* SUPPLIED MATERIAL *
· · · · ·
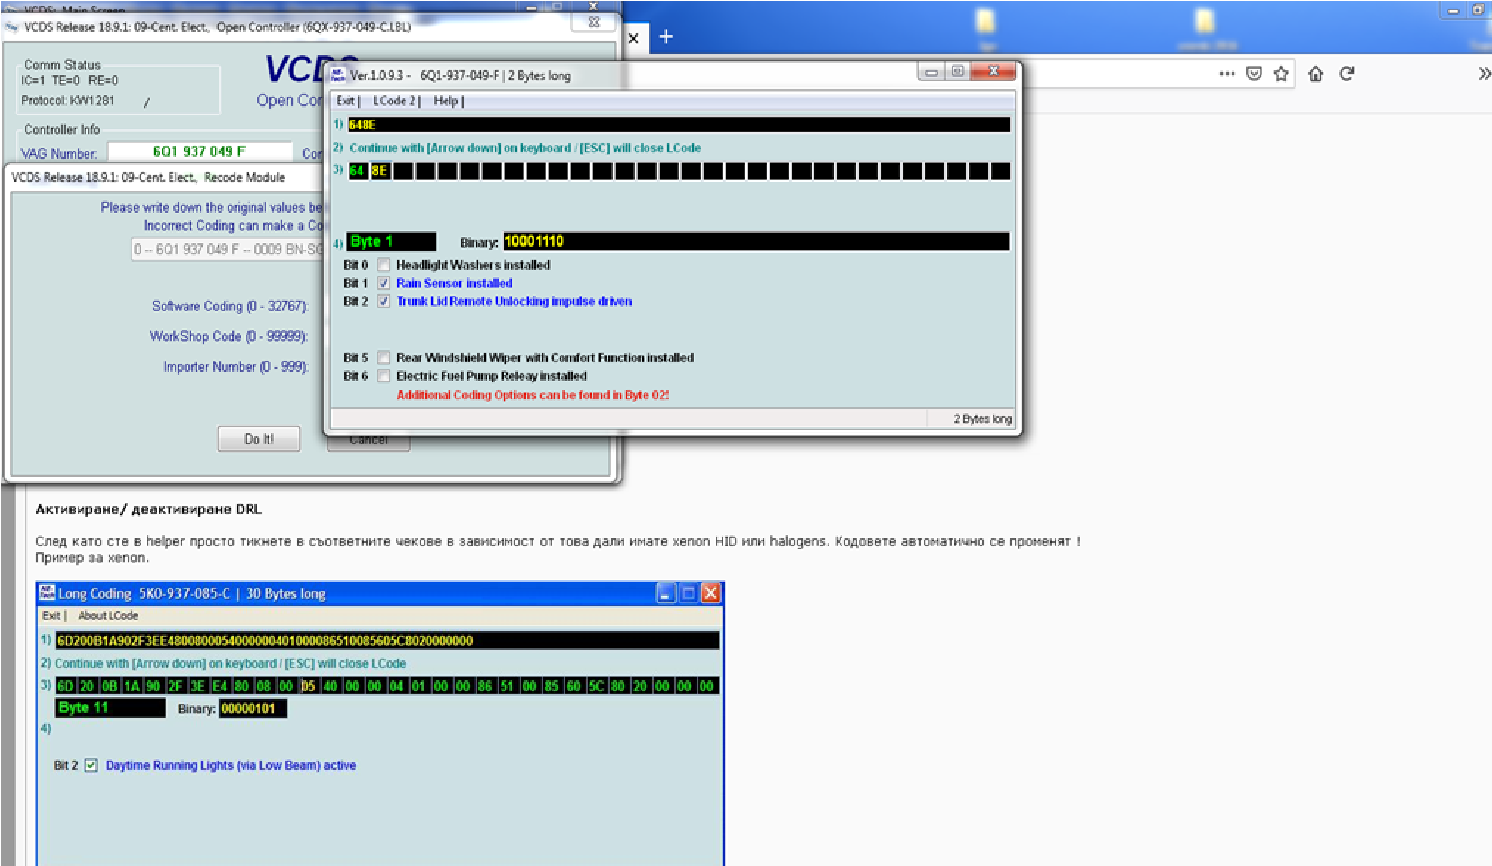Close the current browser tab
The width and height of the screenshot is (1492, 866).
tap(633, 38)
· · · · ·
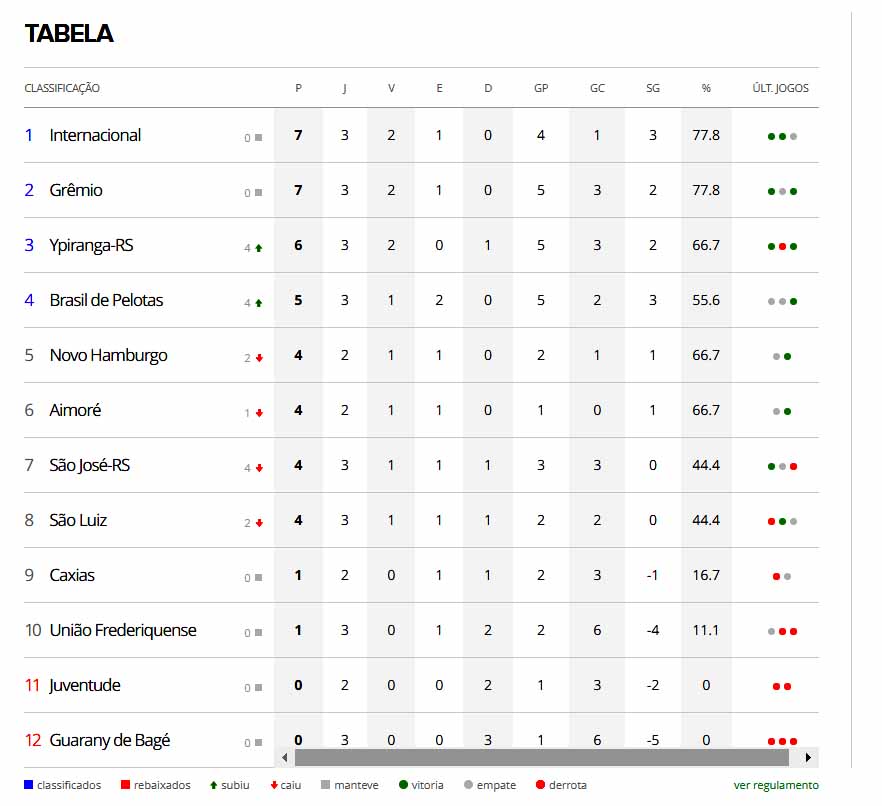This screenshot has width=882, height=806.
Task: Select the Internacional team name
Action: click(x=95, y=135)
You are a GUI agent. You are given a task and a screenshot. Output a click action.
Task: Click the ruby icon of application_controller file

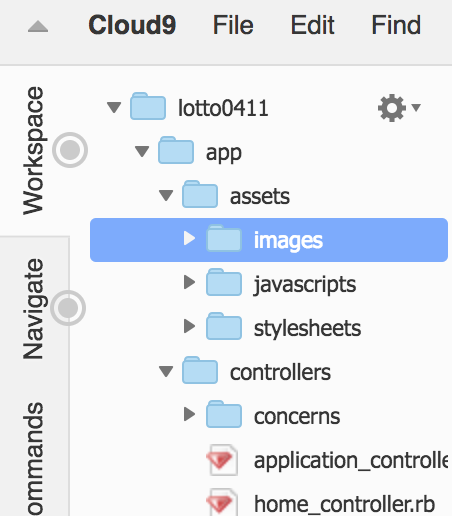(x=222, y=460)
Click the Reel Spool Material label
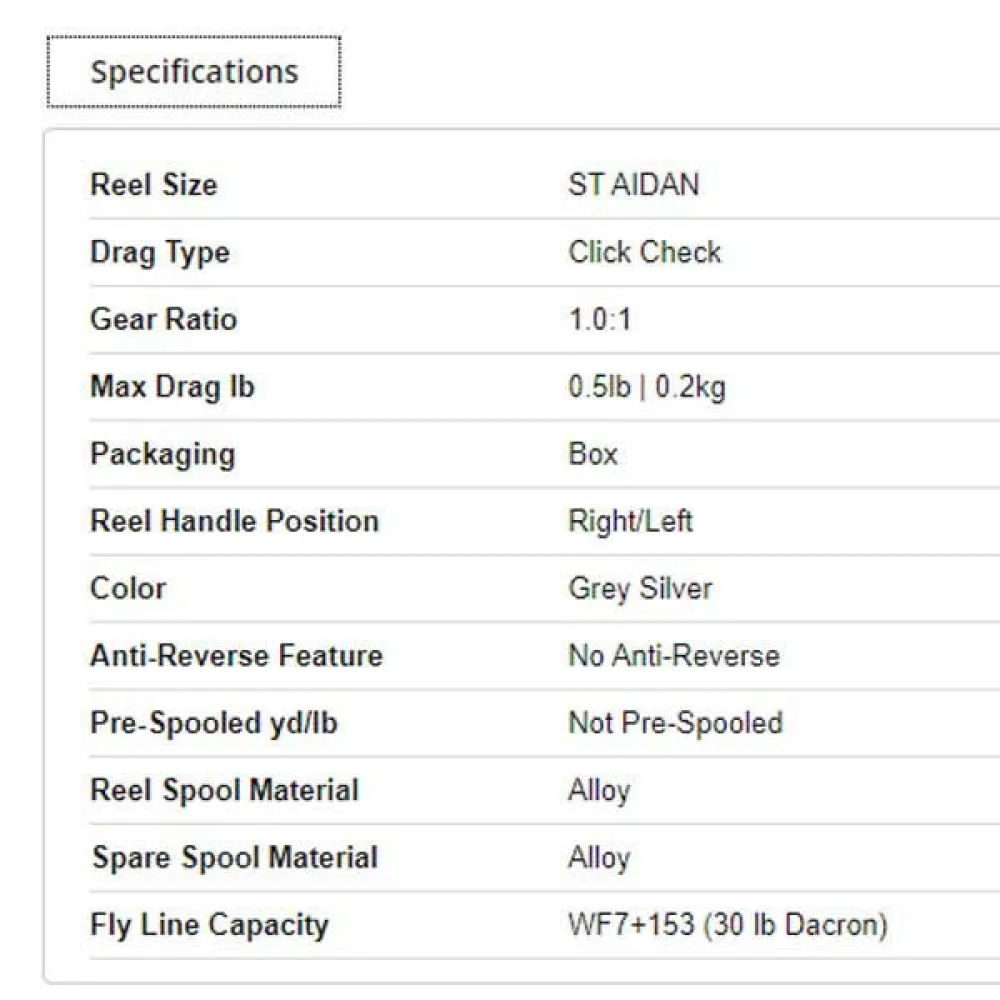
· · · · ·
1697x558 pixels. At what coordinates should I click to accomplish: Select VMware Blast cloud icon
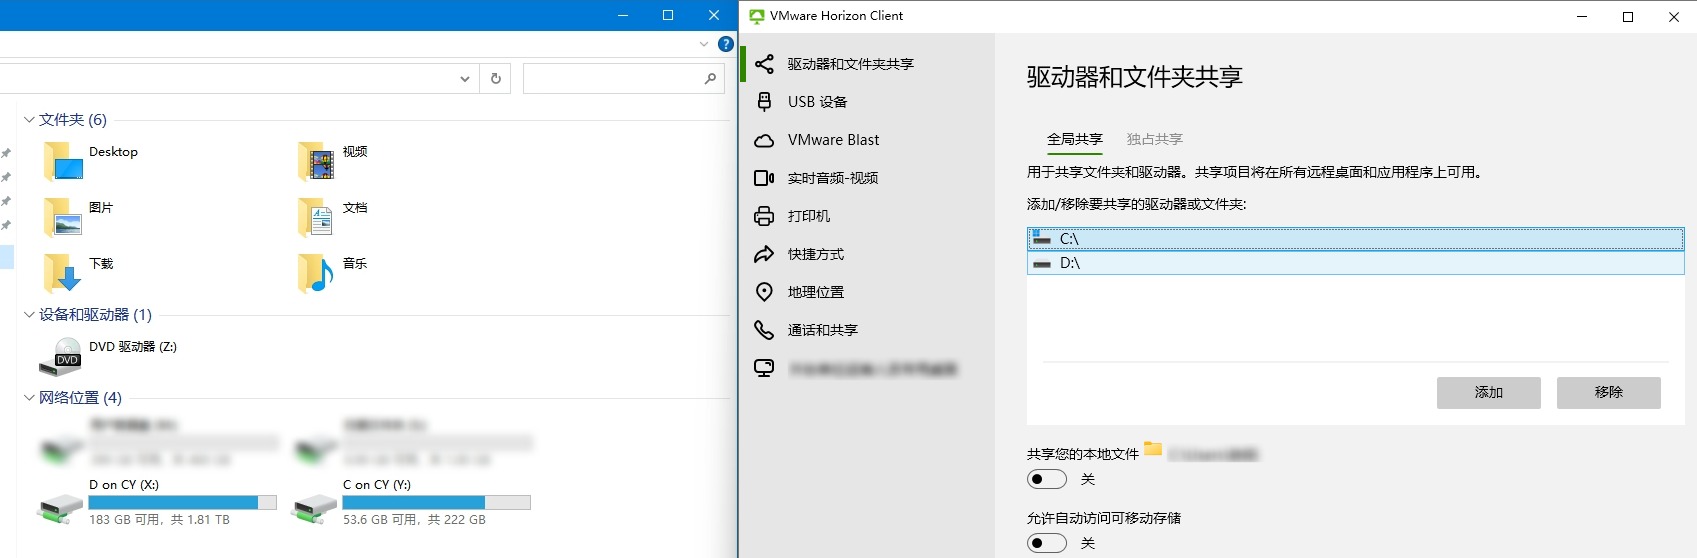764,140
· · · · ·
* TASK REQUIREMENTS *
What should come back is an exact copy of the lines above from the line with "You are a GUI" to the line with "Click the Reel Spool Material label", both included, minus the pictures.

* RESULT OF THE TASK *
You are a GUI agent. You are given a task and a screenshot. Output a click action.
Task: Click the ruby icon of application_controller file

(x=222, y=460)
Click the Reel Spool Material label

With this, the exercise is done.